The sizing decisions that bite you later

Cluster design decisions are cheap to make and expensive to undo. The following are the ones that most commonly turn into a rebuild project 18 months later.

Sizing to steady state instead of worst case

The memory math needs to survive the loss of your largest host during the monthly patching window. That means your steady state memory utilization target is lower than you think, often 60 to 70 percent rather than 80. Storage IOPS have the same rule: the surviving nodes after a failure have to absorb the failed node's load without exceeding their own IOPS budget.

One CSV for everything

The single CSV design optimizes for initial setup and pessimizes for everything that comes after. Backup throughput becomes serialized, coordinator load concentrates on one node, and any CSV level problem takes the entire cluster with it. Start with one CSV per node.

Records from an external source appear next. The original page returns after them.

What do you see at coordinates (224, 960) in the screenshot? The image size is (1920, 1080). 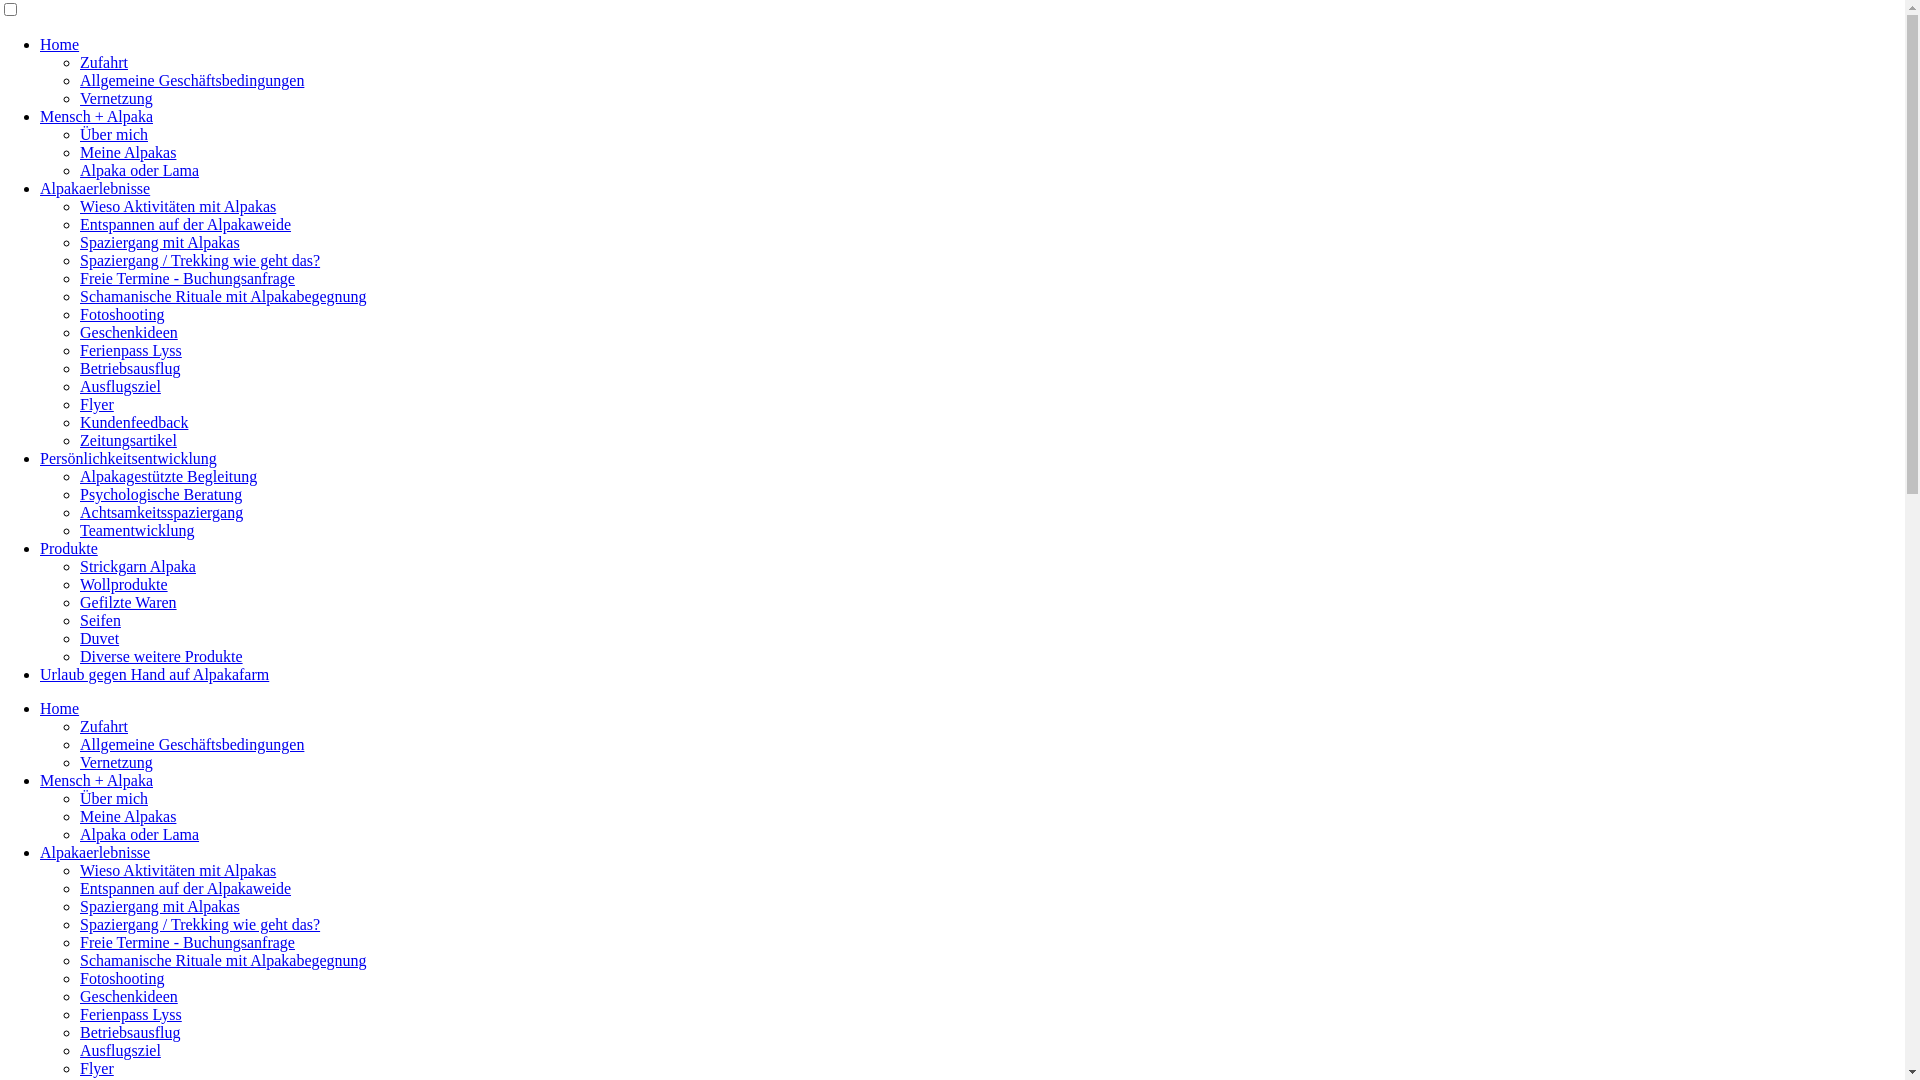 I see `Schamanische Rituale mit Alpakabegegnung` at bounding box center [224, 960].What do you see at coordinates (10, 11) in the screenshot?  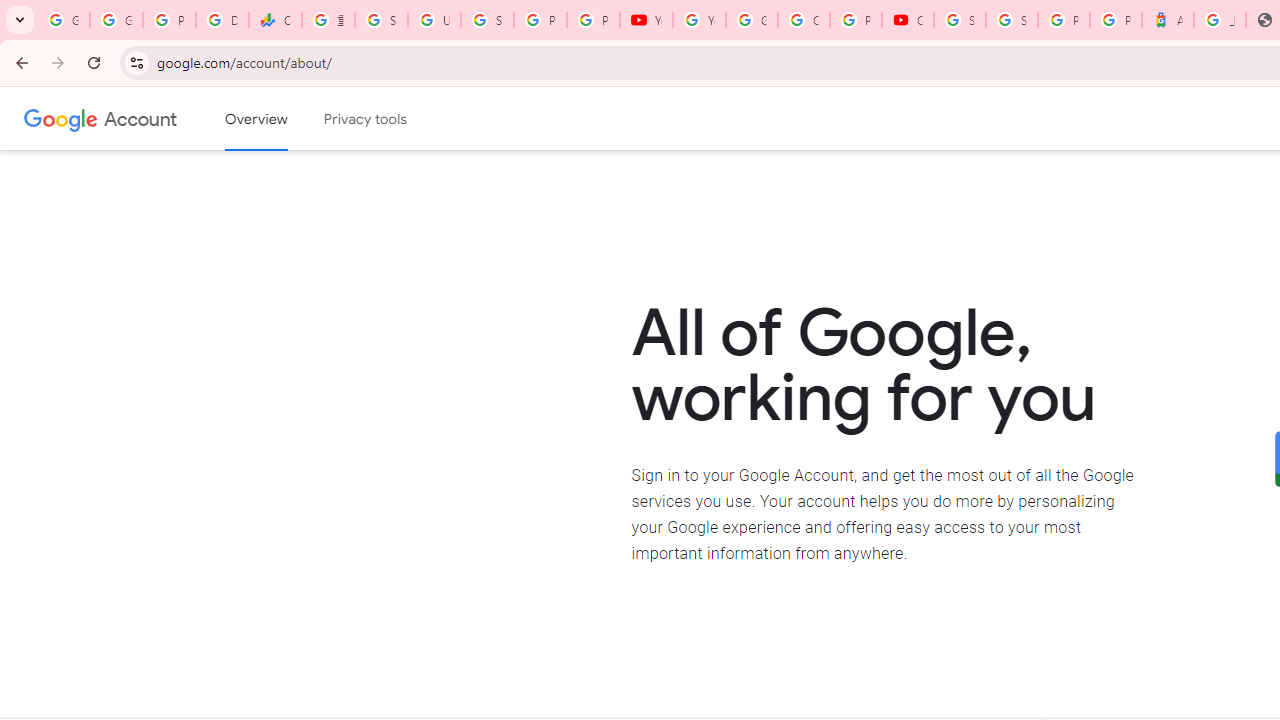 I see `System` at bounding box center [10, 11].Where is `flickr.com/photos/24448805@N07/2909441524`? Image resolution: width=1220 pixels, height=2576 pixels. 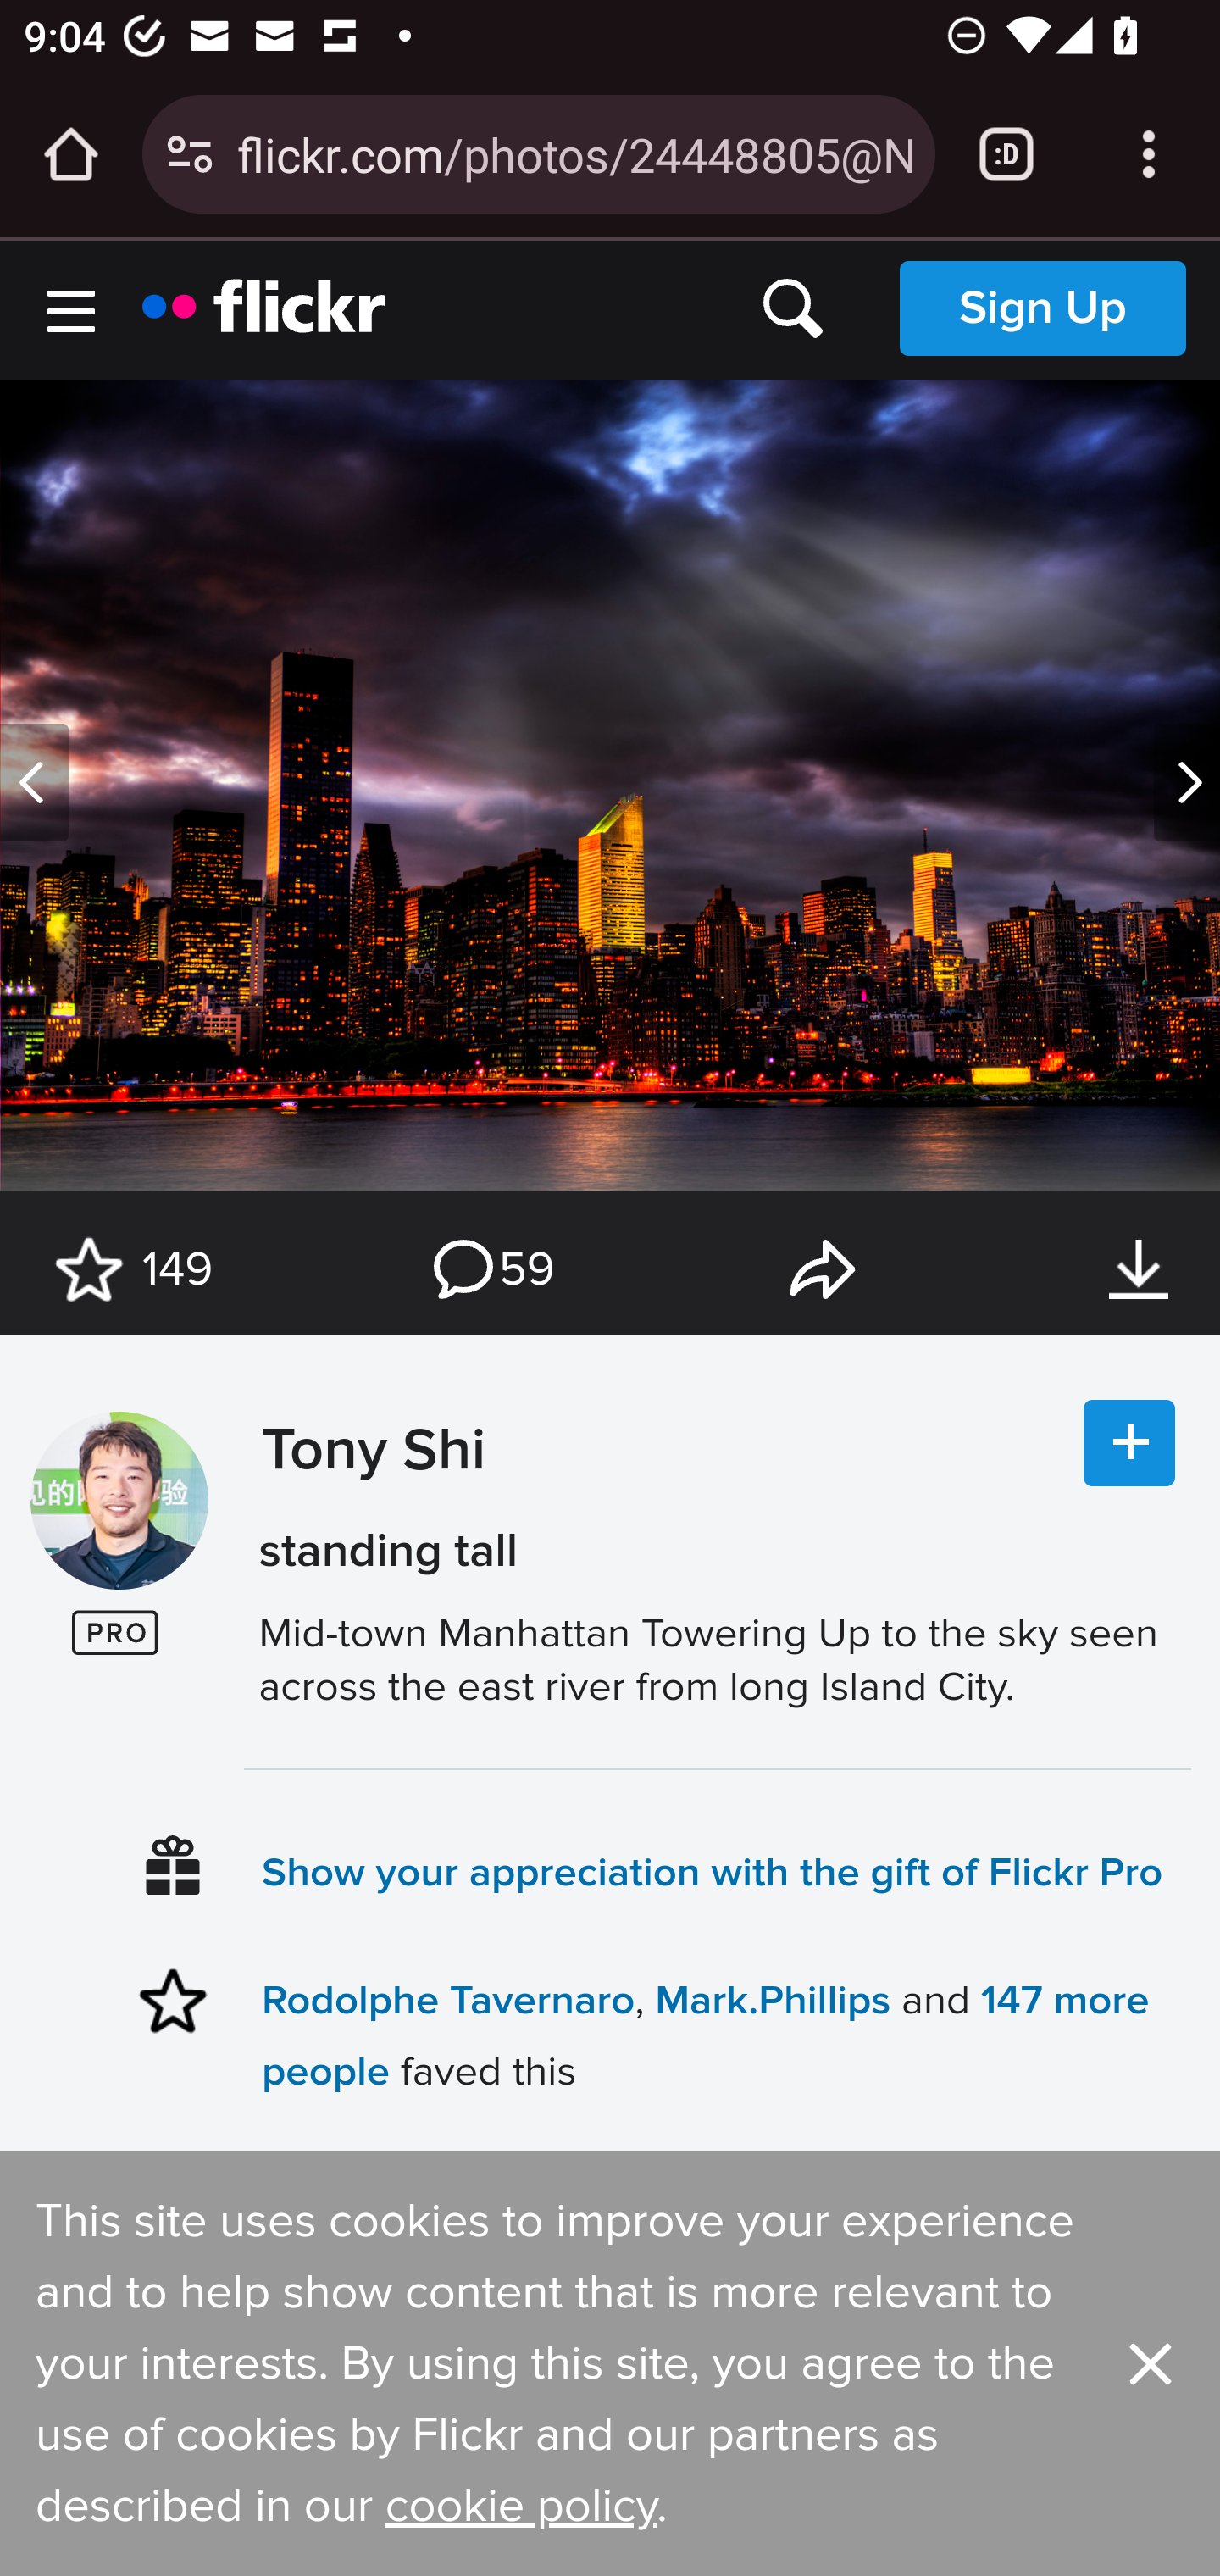
flickr.com/photos/24448805@N07/2909441524 is located at coordinates (574, 153).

Disk witness on a stretched cluster

If you have two sites and your witness is a LUN, that LUN lives in exactly one of those sites. Lose that site and you lose the witness at the same time as half the nodes. That is the scenario cloud witness was built for. Use it.

Ignoring fault domains until you need them

Fault domains can be declared after the fact, but S2D specifically wants the topology defined before you enable Storage Spaces Direct. Pool configuration, tiering, and resiliency calculations all use the fault domain hierarchy. Once a pool is created, data does not retroactively redistribute when you change fault domains. You can fix it (evict nodes, redefine, add them back) but that is a maintenance project rather than a configuration change.

Mixed CPU generations without planning

Dynamic processor compatibility in 2025 is meaningfully better than it was in 2022. It preserves the set of processor features available across every server in the cluster and can save processor state between hosts that use different generations. That is the feature that lets you add Ice Lake hosts to a Skylake cluster and live migrate between them. It is not a license to run every generation of CPU you own in the same cluster. Plan for CPU refresh by cohort: migrate an entire cluster to newer silicon rather than mixing indefinitely.

Licensing density as an afterthought

Windows Server 2025 Datacenter Edition gives you unlimited Windows guest OS rights on the licensed host, with minimum core licensing obligations that depend on socket and core count. For clusters with high Windows VM density, Datacenter almost always wins on cost. For clusters running mostly Linux guests, Standard Edition with its two VM entitlement per licensed host can be a better fit. Model the licensing cost alongside the hardware cost during cluster sizing. The license bill on a 16 node cluster with modern core counts is not a rounding error.